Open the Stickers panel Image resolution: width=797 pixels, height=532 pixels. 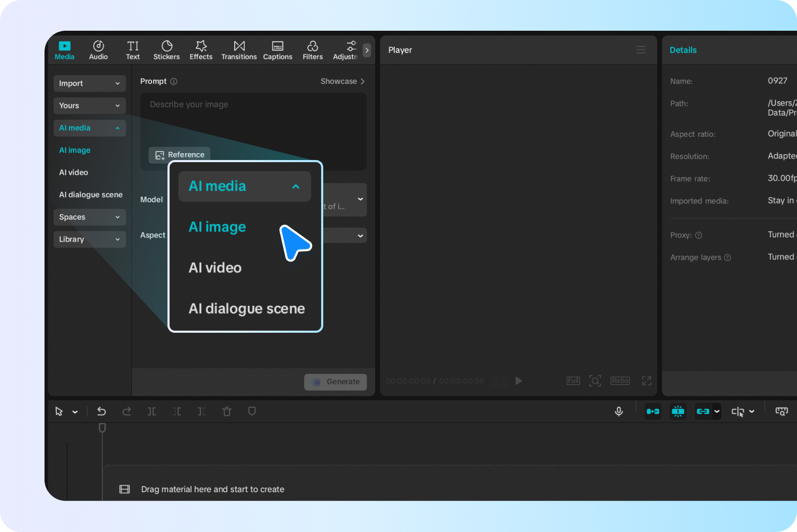[166, 50]
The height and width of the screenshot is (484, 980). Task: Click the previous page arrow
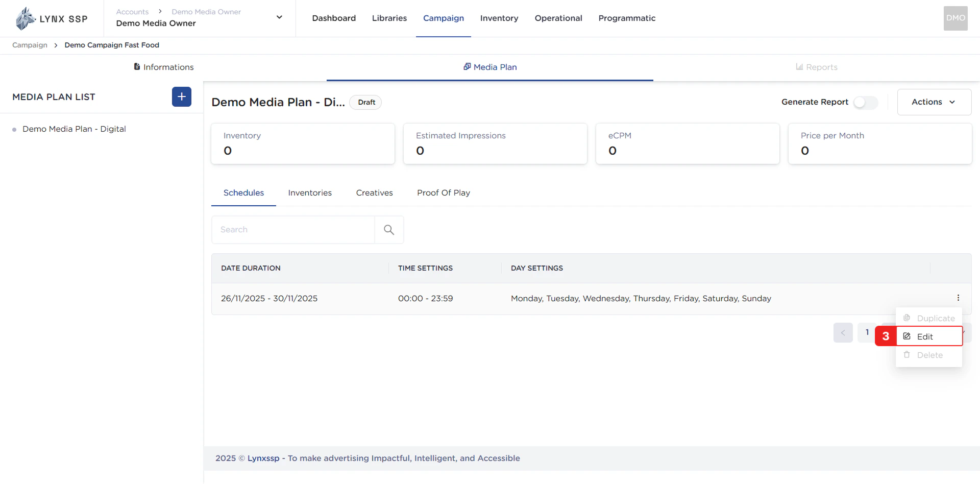(843, 333)
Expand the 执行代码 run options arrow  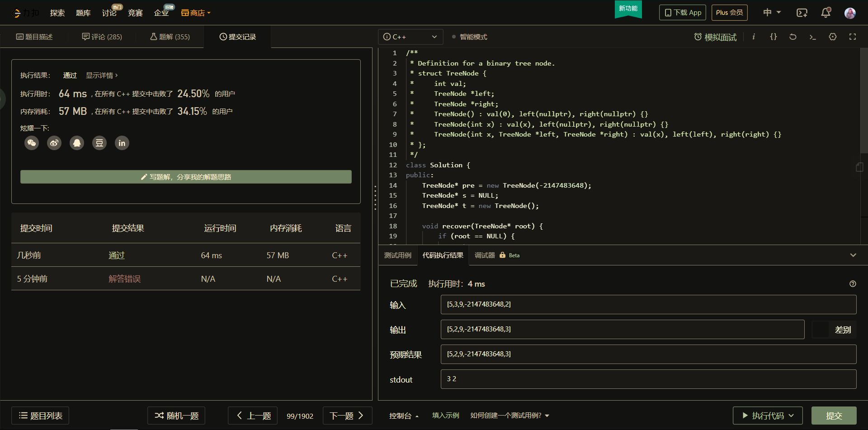(792, 416)
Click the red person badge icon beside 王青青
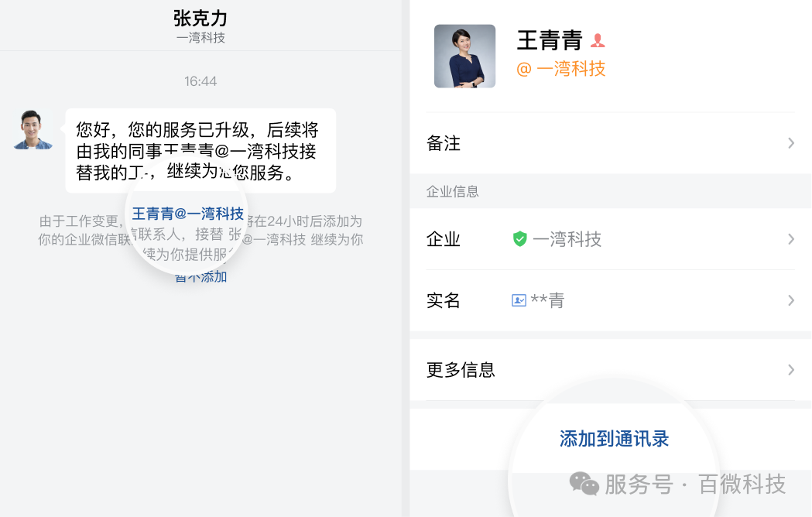Viewport: 812px width, 517px height. tap(597, 39)
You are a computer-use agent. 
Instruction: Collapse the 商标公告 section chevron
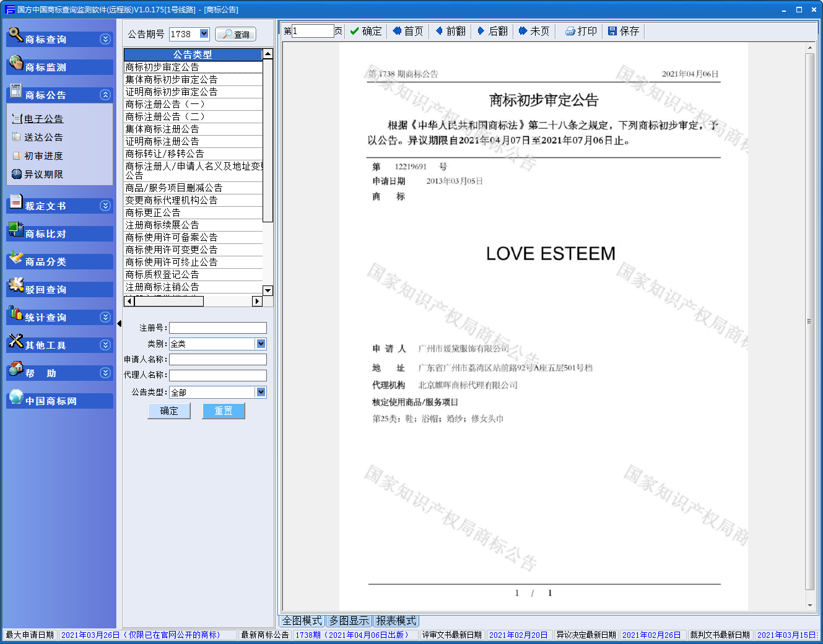(105, 95)
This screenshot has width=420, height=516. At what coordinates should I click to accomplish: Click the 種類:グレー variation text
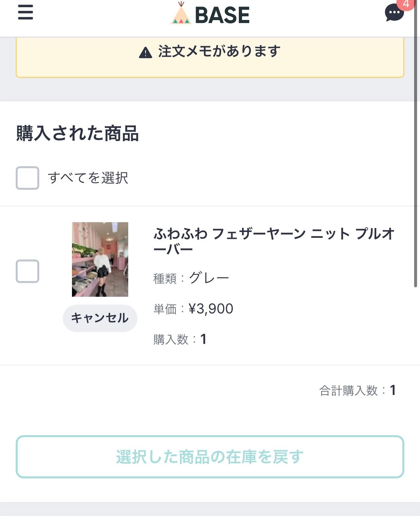(191, 278)
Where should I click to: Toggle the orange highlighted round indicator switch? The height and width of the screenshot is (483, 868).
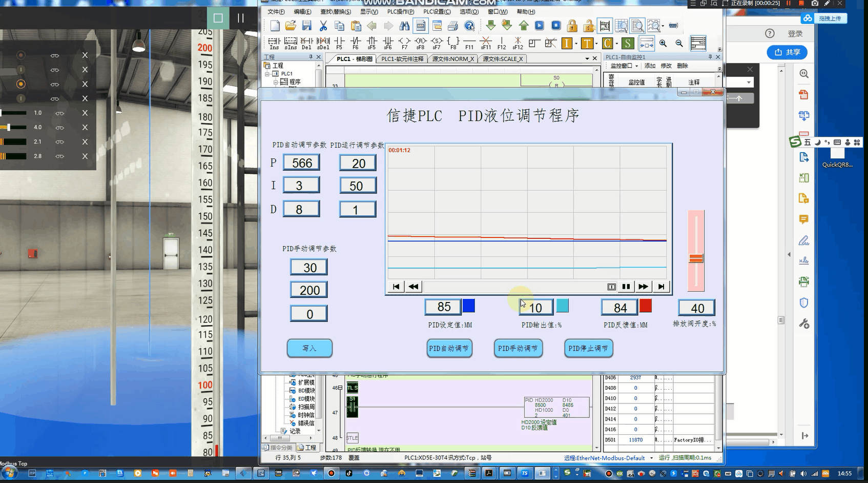point(20,84)
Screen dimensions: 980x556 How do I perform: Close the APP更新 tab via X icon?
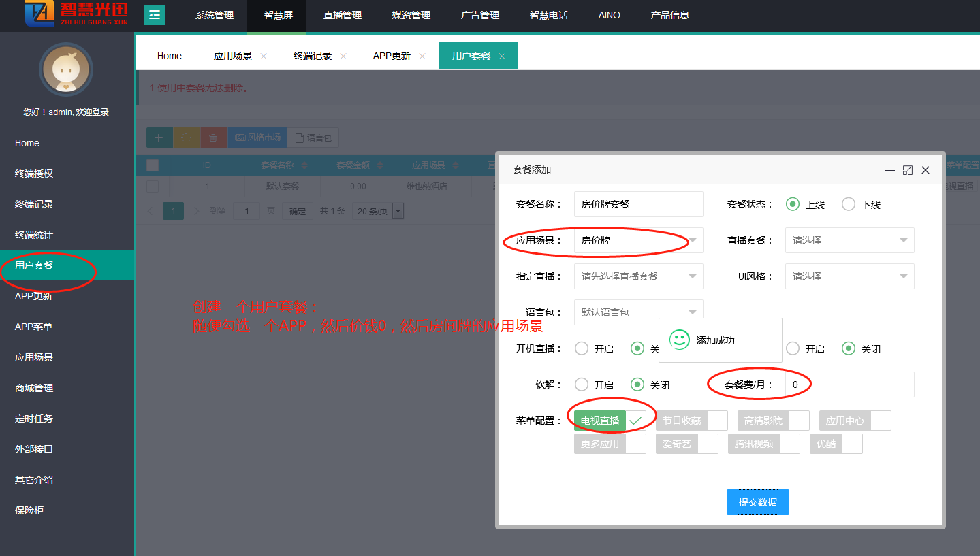(x=422, y=56)
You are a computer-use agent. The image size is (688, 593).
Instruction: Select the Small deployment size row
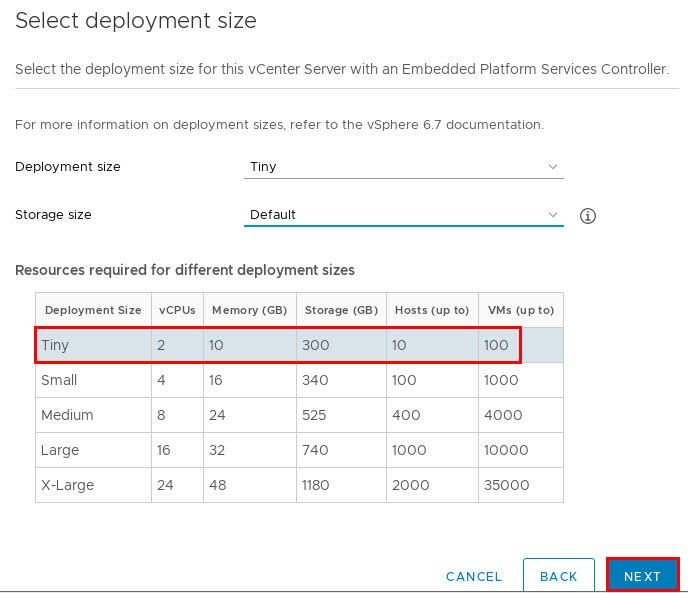(299, 380)
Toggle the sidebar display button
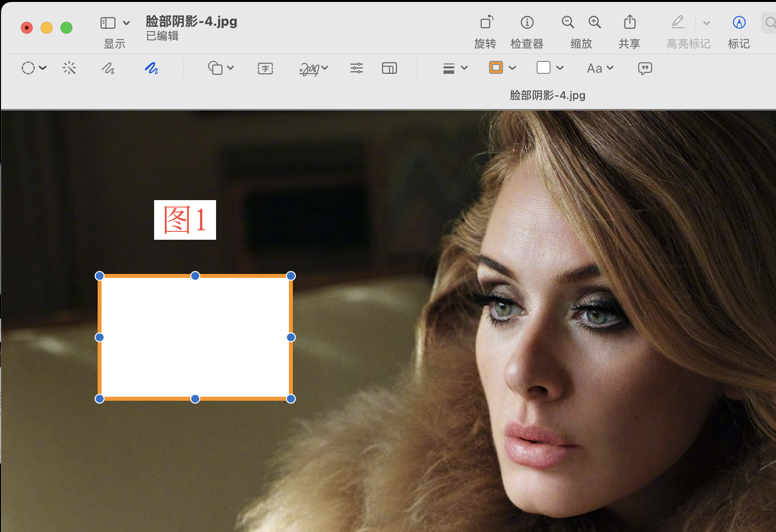Screen dimensions: 776x532 click(108, 23)
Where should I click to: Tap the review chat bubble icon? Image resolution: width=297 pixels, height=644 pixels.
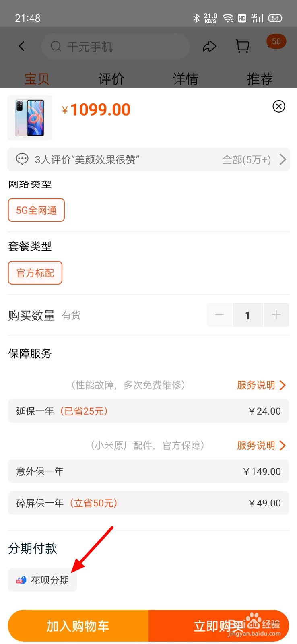(x=22, y=159)
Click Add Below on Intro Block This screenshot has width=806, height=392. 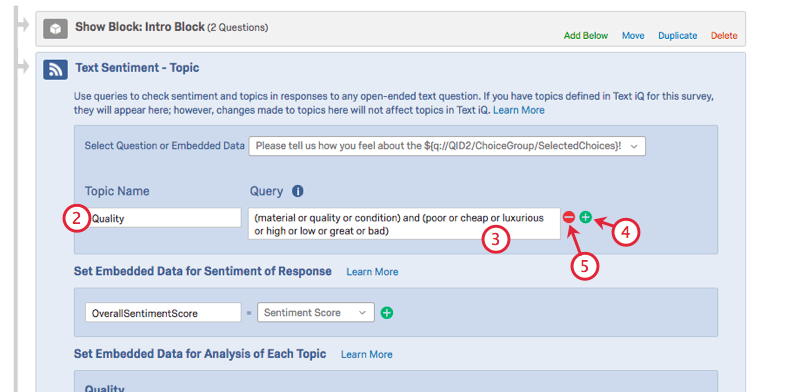click(585, 35)
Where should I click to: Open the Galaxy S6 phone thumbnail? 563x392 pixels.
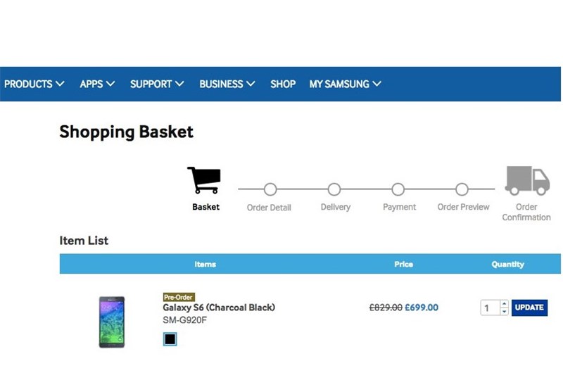111,322
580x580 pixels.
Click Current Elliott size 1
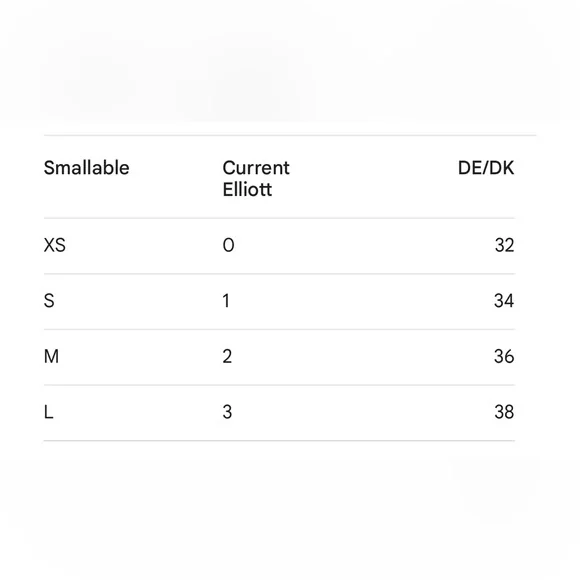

--

-- Your task --
Only the lines containing "computer" are needed; copy each of them from the data.

-- Task solution --
You are a computer-use agent. 
You are a computer-use agent. The image size is (688, 593).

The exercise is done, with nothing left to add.